The Federal Deposit Insurance Corp. missed several chances to clamp down on a high-flying Colorado bank before it failed in July, the agency's inspector general has concluded.
Examiners had recommended a slew of enforcement actions against BestBank of Boulder starting in 1992, but many were abandoned, an internal FDIC report said. The proposed actions included a cease-and-desist order, two civil money penalties, four memoranda of understanding, and the forced removal of BestBank owner and chairman Edward P. Mattar 3d.
"The supervisory tools that were available to the regulators were not aggressively pursued in a timely or effective manner," said the report on what has become a rare event in banking regulation.
BestBank and Omnibank of River Rouge, Mich., were the only two U.S. banks that failed last year.
FDIC investigators said BestBank and its partner in a subprime credit card program, Florida-based Century Financial Group, "severely hampered" examiners by concealing the portfolio's high delinquency rate and hindering access to information and employees. It took the FDIC and Colorado bank examiners approximately two years to uncover the deception.
Inspector General Gaston L. Gianni Jr. said more aggressive supervision could have saved the Bank Insurance Fund millions of dollars.
Estimated losses from the defunct Colorado bank are mounting. As of Dec. 31, the failure was projected to cost the fund $172 million, six times the FDIC's original loss estimate and a staggering 55% of BestBank's $314 million of assets.
The loss could climb further. A deal to sell the troubled card portfolio to a California firm was expected to fall through on Friday, which would force FDIC to liquidate the vast majority of the accounts and hire a collection agency to recover the outstanding balances. That would yield less revenue.
James L. Sexton, director of the FDIC's supervision division since Jan. 4, was not available to comment Friday. But in a letter to assistant inspector general David H. Loewenstein, he called a draft of the report "fundamentally and substantially flawed" and chastised its authors for the negative tone.

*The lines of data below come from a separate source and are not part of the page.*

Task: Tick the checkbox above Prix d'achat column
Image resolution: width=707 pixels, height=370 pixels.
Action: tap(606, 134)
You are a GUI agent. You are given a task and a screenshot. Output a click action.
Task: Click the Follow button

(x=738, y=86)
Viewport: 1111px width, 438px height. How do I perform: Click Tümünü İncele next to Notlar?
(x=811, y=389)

Mr. Sexton agreed that the BestBank experience should call further attention to supervisory "red flags" such as rapid growth, high compensation, excessive reliance on servicers, and concentration of risk.
BestBank's assets grew 648% in its last two years, with the majority of those assets locked up in the subprime credit card portfolio.
Mr. Mattar and BestBank president Thomas Alan Boyd were paid performance bonuses totaling $9.5 million in the first half of 1998. They relied almost entirely on Century Financial Group to administer the credit card campaign.
BestBank was examined nine times between October 1992 and its closing last July 23. It earned Camels ratings of 3 or 4 each time until June 1998 when it received a 5, the worst score.
According to Mr. Sexton, BestBank and Century Financial were the real culprits, concocting a "scheme" to convince examiners that hundreds of thousands of delinquent credit card accounts were actually current. "The examination process is not specifically designed to detect fraud," he wrote.
Mr. Sexton said that legal barriers and interim conciliatory actions by BestBank, not timidity, had led the FDIC's supervision division to abandon some of the recommended enforcement actions.
He also criticized former FDIC Chairman Ricki Helfer, who in 1996 asked the inspector general to investigate Mr. Mattar's allegations of unlawful examiner conduct. He said the examiners were intimidated and became convinced that Mr. Mattar had "unusual influence" in Washington.
In an interview Friday, Ms. Helfer recalled telling a top supervision division official to continue doing whatever was necessary to keep BestBank in line. "When these loss reports come out, everybody scurries to find somebody else to point to," Ms. Helfer added.
The inspector general's office was similarly unmoved by Mr. Sexton's nine-page rebuttal. Patricia M. Black, counsel to the inspector general, said his letter led to no significant changes in the report's conclusions.
Based on the BestBank incident, the report makes 11 recommendations for the FDIC's supervision division. A number are aimed at assuring that examiners have "immediate, unfettered access" to bank employees and records, as well as those of nondepository affiliates. The report also urges the supervision division to expand the focus of its credit card examination guidelines to include subprime lending.